Brooks Koepka gagne mais Tiger Woods est le champion du monde de la PGA

Bien que cela ait pu être, il y avait un avantage à être jumelé à Tiger Woods et à la quasi-hystérie qui l'entourait le dernier jour du 100 e Championnat de la PGA dimanche au Bellerive Country Club.

"Beaucoup de fans de KU et de Mizzou ont fait des allers-retours (toute la semaine), et Tiger a annulé ça aujourd'hui …", a déclaré Gary Woodland, diplômé de l'Université de Kansas et natif de Topeka. et terminé à la sixième place. "Avec lui dans une lutte majeure et faire des putts, l’énergie était incroyable. Et c'est ce que vous voulez. "

Pendant ce temps, le monde du golf veut désespérément voir Woods redevenir une force après une décennie depuis qu'il a remporté un majeur, une période durant laquelle l'un des athlètes les plus populaires du monde était mieux connu. pour un scandale de tricherie conjugale, une DUI et une fusion vertébrale (sa quatrième opération au dos) qui aurait pu mettre un terme à une carrière en perte de vitesse.

C'est pourquoi on se souviendra surtout d'un tournoi remporté par Brooks Koepka. réapparition de Woods… et de ce qu’elle risque de faire.

Une partie du désir de cette résurgence provient sans aucun doute de l’enchantement naturel avec les gagnants, en particulier ceux qui ont des histoires et des charismes exotiques. Il s’agit en partie de fascination pour le rachat et les retours.

Mélangez-les et vous avez la puissante formule pour Tiger-mania.

Alors, quand Woods est entré dimanche à quatre reprises de Koepka et était en lice pour sa 15ème victoire vous pouviez sentir le vibe à chaque tour et tour du parcours.

On le voyait dans les foules qui le suivaient, y compris le gouverneur du Missouri Mike Parson, l’icône olympique de natation Michael Phelps et un policier de la patrouille de l’État du Missouri qui s’émerveillait du fait que Woods ait le statut de

On pouvait l'entendre dans les chants «Laisse-moi aller, tigre», qui obligeait Woodland à grimacer d'une manière ou d'une autre lorsqu'il devait parfois se laisser distraire par Woods lorsqu'il devait se concentrer. [19659002] Et peut-être pourriez-vous apprécier le sentiment que vous ressentez à propos de Woods, sous les applaudissements, quand il a réussi le 18 pour terminer avec un 6-sous-64, son plus bas score dans la finale Woodland lui a suggéré de «faire un peu de bruit».

Sa performance la plus excitante depuis des années a laissé Woods deuxième, à deux coups du vainqueur Koepka, qui a tiré 66 pour terminer avec un 16-1 moins 264. les sept derniers.

Mais pardonnez Woods si son int fist-pump en fête à la fin de sa journée était le genre de geste normalement réservé pour gagner.

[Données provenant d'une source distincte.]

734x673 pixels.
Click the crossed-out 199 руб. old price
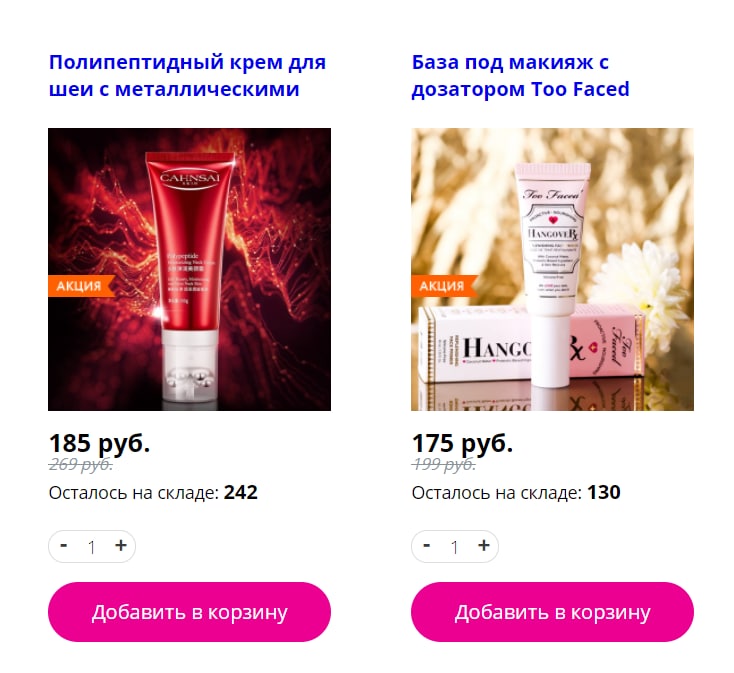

Étant donné qu’il est venu ce week-end, alors que ses trois derniers tours (66-66-64) étaient ses meilleurs à quatre coups sur 54 trous d’un majeur, Woods appréciait autant que tout ce qu’il avait fait depuis longtemps. [OhmonDieu:jenesavaispassij'allaisjoueraugolfànouveaualorsouidit-ilenajoutantplustard:«Jen’avaispasjouédepuisdeuxans(avantcetteannée)Doncçaaétéunsacréprocessusàcoupsûr»

Une autre partie du processus que lors du British Open, où Woods était en tête et terminait sixième. Il était "plutôt décontracté" alors qu'il était juste en train de jubiler ici – ce qu'il espère peut-être faire avec une percée de tremplin.

"Je suis en territoire inconnu, a-t-il dit, parce que personne n'a jamais heurté une colonne vertébrale c'est comme si je le frappais. "

Pour moins de fanfare mais toujours devant des dizaines d'amis, de membres de la famille et de fans de KU et même un fan de MU qui a crié" MIZ for Gary, " territoire pour Woodland, dont le meilleur précédent dans une majeure avait été un 12 place.

Un peu trahi par le match de putting qui avait contribué à le placer à 64 et 66 au cours des deux premiers tours, Woodland a bogué trois fois dans les 10 premiers trous. Mais il a récupéré avec des birdies sur trois des quatre suivants pour finir avec un 1-moins 69 dimanche et 10-moins de 270 au total.

Il s’est immédiatement frustré de la journée mais a rapidement compris

"Il faut y aller", dit-il.

Y compris en absorbant l'expérience avec Woods dans un tournoi qui les a laissés partager autre chose que 18 trous: un avenir cela a soudain l'air plus prometteur pour chacun – et en particulier pour le monde du golf.